#### Set exercise
Rewrite the part of the text on trust and democracy that opens with the words containing "On the other" and closes with "to property right.", replacing "variance" with "dispersion".

---------- Text block ----------

On the other hand, Acemoglu et al. (2019) claim that democracy has a significant positive effect on income. Weede (1996) suggests that the variance in growth rates is larger among autocracies than among democracies. Leblang (1996) claims that the political regime affects economic development indirectly through its commitment to property right.

If trust associates positively with economic development and at the same time political regime has a relationship with national income, then one may suspect that on average trust is higher in more democratic countries. In fact, many scholars have argued that trust is one of the main elements of social capital that in turn is necessary to have social integration, economic efficiency and democratic stability (Arrow, 1972; Coleman, 1988; Gambetta et al., 1988; Ostrom, 1990; Fukuyama, 1995; Putnam et al., 2000; Newton, 2001). We examine empirically if democracies indeed exhibit higher levels of trust.

---------- Rows ----------

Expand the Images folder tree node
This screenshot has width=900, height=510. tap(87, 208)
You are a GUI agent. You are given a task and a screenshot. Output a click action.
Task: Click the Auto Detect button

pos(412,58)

----------

#### Response
On the other hand, Acemoglu et al. (2019) claim that democracy has a significant positive effect on income. Weede (1996) suggests that the dispersion in growth rates is larger among autocracies than among democracies. Leblang (1996) claims that the political regime affects economic development indirectly through its commitment to property right.